[Required work]
All lines in the data bearing the string "will" should be identified and copied.

[Exercise inputs]
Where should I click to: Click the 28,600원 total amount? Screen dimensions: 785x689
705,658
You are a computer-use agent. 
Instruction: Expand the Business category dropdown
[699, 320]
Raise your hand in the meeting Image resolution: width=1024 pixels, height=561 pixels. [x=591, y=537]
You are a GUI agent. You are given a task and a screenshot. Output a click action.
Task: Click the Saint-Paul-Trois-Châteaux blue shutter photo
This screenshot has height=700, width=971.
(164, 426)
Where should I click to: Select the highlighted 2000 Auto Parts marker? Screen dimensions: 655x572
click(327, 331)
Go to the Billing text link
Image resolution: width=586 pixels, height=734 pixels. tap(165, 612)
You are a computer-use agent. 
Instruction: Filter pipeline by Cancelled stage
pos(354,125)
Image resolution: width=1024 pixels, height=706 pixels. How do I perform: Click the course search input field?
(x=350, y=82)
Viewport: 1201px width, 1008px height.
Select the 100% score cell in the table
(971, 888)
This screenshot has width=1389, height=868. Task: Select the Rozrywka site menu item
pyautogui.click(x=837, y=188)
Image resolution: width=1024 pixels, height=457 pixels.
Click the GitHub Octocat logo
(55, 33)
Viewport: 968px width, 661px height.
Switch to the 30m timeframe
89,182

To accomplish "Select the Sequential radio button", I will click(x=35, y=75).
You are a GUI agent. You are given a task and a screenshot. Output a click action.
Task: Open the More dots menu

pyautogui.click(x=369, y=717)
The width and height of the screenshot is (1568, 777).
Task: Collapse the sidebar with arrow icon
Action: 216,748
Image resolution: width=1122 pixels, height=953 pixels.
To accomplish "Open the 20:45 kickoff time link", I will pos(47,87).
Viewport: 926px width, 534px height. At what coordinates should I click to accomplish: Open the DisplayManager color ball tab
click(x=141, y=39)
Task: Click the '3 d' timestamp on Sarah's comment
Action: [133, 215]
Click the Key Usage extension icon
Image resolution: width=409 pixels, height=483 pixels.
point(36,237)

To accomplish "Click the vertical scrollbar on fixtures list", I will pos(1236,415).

[Written answer]
To accomplish "Select the Sequential radio button", I will click(x=35, y=75).
To accomplish "Open the 20:45 kickoff time link", I will pos(47,87).
To accomplish "Click the vertical scrollbar on fixtures list", I will pos(1236,415).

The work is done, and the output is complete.